Lídia Freitas, mãe do bebé Daniel, está indiciada pelo crime de tráfico de pessoas, ficando sujeita ao Termo de Identidade e Residência após várias horas a ser ouvida, nesta segunda-feira, pelo Tribunal do Funchal.

O crime de sequestro agravado inicialmente referido não foi avante e, por isso, a mãe do bebé que em janeiro esteve desaparecido três dias ficou em liberdade.

«A arguida está indiciada pela prática de um crime de tráfico de pessoas (...) Foi restituída aguardando os ulteriores termos do processo sujeita às seguintes medidas de coação: Termo de Identidade e Residência; obrigatoriedade de apresentação bi-semanal, a efetuar às terças e sextas-feiras, entre as 09:00 horas e as 18:00 horas na esquadra da PSP da sua área de residência».

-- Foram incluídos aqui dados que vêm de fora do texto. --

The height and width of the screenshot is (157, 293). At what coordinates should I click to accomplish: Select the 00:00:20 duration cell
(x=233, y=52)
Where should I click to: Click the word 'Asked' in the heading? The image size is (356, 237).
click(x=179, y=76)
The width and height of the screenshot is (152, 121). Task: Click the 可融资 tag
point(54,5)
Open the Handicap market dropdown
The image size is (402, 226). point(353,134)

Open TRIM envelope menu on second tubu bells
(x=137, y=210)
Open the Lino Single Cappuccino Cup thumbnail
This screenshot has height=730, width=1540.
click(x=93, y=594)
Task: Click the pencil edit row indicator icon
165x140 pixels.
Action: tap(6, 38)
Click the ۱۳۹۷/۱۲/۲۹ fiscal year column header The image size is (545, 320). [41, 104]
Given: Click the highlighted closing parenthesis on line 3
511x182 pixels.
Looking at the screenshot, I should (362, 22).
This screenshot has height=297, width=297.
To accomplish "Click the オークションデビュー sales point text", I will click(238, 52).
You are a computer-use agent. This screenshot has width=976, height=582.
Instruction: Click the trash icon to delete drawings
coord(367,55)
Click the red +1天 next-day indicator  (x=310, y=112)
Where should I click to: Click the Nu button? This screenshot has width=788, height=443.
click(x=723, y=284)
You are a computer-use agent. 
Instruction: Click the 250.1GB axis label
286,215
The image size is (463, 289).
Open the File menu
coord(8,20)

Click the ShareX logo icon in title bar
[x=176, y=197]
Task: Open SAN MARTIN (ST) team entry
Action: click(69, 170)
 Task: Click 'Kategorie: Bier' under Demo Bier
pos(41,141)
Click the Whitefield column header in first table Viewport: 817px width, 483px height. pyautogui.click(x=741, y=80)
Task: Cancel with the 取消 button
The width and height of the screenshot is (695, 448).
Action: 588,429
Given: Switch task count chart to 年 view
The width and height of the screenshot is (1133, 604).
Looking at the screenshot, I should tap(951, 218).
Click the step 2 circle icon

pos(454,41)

VÍDEO: Daniel: um caso de polícia

O comunicado do Tribunal do Funchal não faz qualquer referência a que Lídia Freitas possa manter ou não contacto com os dois filhos, mas refere que a arguida está proibida de se ausentar da Região Autónoma da Madeira.

Lídia Freitas foi detida no sábado pela Polícia Judiciária (PJ), seis meses depois do desaparecimento da criança, na sequência de diligências desencadeadas na sexta-feira e que incluíram interrogatórios aos pais e outro indivíduo - não identificado - sobre este caso.

A arguida esteve estes últimos dois dias no estabelecimento prisional da Cancela e foi também ouvida nesta segunda-feira pelo procurador do Ministério Público na comarca da Ponta do Sol.

Lídia Freitas chegou algemada ao tribunal do Funchal pelas 12:50, transportada num veículo da PJ.

Daniel, agora com dois anos, desapareceu a 19 de janeiro, durante um convívio em casa de familiares, tendo sido encontrado três dias depois na floresta, naquela localidade da zona oeste da Madeira.

Segundo os médicos que observaram a criança, esta «estava clinicamente bem», apenas com sinais de queimaduras devido ao frio, num caso que consideraram «intrigante».